While RStudio Desktop and RStudio Server are integrated development environments that were originally made to handle R, they can now interoperate with other languages surprisingly well, including Python and SQL. In this riddle of a situation where an analyst wants SQL, we could write a small R script that loads the data from whatever format it’s originally stored in and into an in-memory SQLite database using R. Then, once we have in-memory SQLite tables of data, the analyst can query the code using SQL commands to their delight. By wrapping it all in an RMarkdown file all of the commands can be run and the analysis output can be recorded and saved in an easy way.
First, it’s only a little bit of R code to create a SQL database in-memory in R, then load tables into it. All you need to do is use the DBI and RSQLite packages. The R code below does two things. First, it creates a connection con
to a new SQLite in-memory database with DBI and RSQLite. Second, it loads some tables from csv files into that database. Each read.csv
command reads a table from a csv file, then the dbWriteTable
command wrapped around places the table into the database. Below is an example R script that sets this up.
library(DBI)
con <- dbConnect(RSQLite::SQLite(), dbname = ":memory:")
dbWriteTable(con, "customers", read.csv("customer_data.csv"))
dbWriteTable(con, "orders", read.csv("orders.csv"))
R is really flexible and can load data from tons of places! So if instead of a csv file you had an Excel file you could use readxl::readxlsx
or you could pull data from the cloud or do a million other things to get data into the table. The analyst could learn a few commands to load data without really having to learn R in full and instead mostly staying in the SQL world.

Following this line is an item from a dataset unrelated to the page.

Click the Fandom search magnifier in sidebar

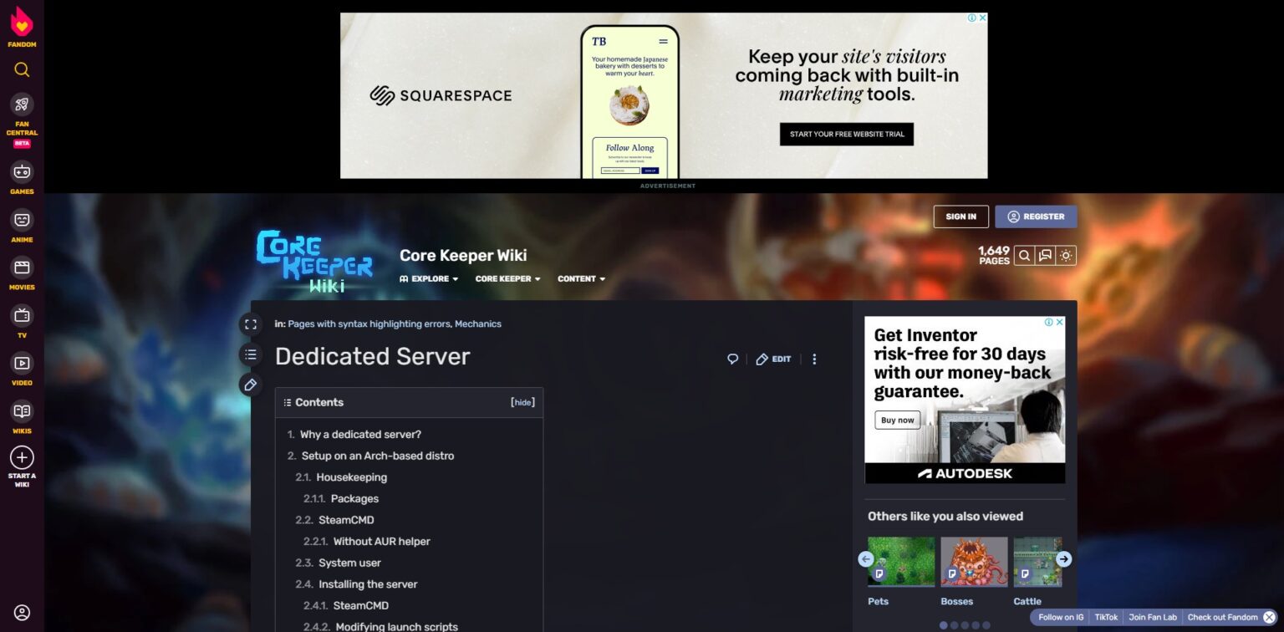coord(22,69)
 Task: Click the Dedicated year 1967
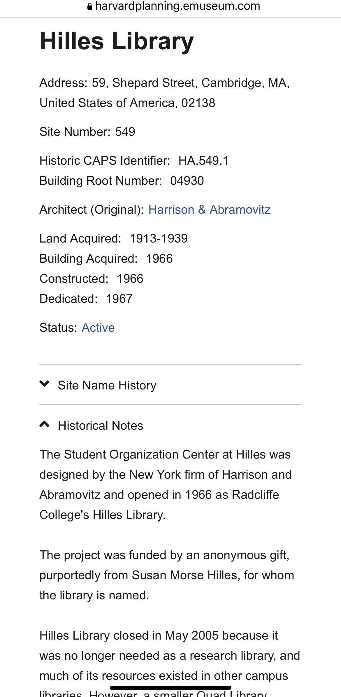119,299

Now from the same R script, you can use SQL queries on those tables with the dbGetQuery
command:
dbGetQuery("SELECT * FROM customers LIMIT 10")
While it has that slightly pesky dbGetQuery()
wrapper, this is otherwise just a standard SQL query that the analyst should feel comfortable writing. So for each SQL query the analyst wants to write, they can use a dbGetQuery()
command.
But wait, it gets way better with RMarkdown!
So that’s pretty decent, but it becomes amazing when you put it in an RMarkdown file. An RMarkdown file lets you split your code into chunks and include formatted text between the code. The code chunks don’t have to be just R, they can also be SQL. Which means you can write an RMarkdown file like this:
## Here is the setup code!
```{r setup}
library(DBI)
con <- dbConnect(RSQLite::SQLite(), dbname = ":memory:")
dbWriteTable(con, "customers", read.csv("customer_data.csv"))
dbWriteTable(con, "orders", read.csv("orders.csv"))
```
## Here is the sql code!
```{sql, connection=con}
SELECT * FROM customers LIMIT 10
```
## And here is different sql code!
```{sql, connection=con}
SELECT * FROM orders LIMIT 10
```
So now each of the analysts queries can be a nice SQL chunk in the RMarkdown file with descriptive text before and after. And the Rmarkdown file can be knitted into a nice HTML output that includes all the queries, the text, and the outputs:
This Rmd file and the corresponding HTML output is a great way for an analyst to do SQL work and save it (in the Rmd file) as well as save a record of what the actual output was (in the HTML file). It really beats the more traditional method of “save each output as a separate csv” or the tragic “copy and paste the results from SQL Server Management Studio into Excel” that are often used by analysts with SQL
The somewhat unusual case of a SQL using analyst who doesn’t have a SQL database is rare, but the case of “a person doesn’t quite have the data in a way they want it” is common. This example goes to show that R and RStudio are extremely good tools for bridging that gap between desires and reality with a toolset that data experts have built up to be incredibly flexible and customizable.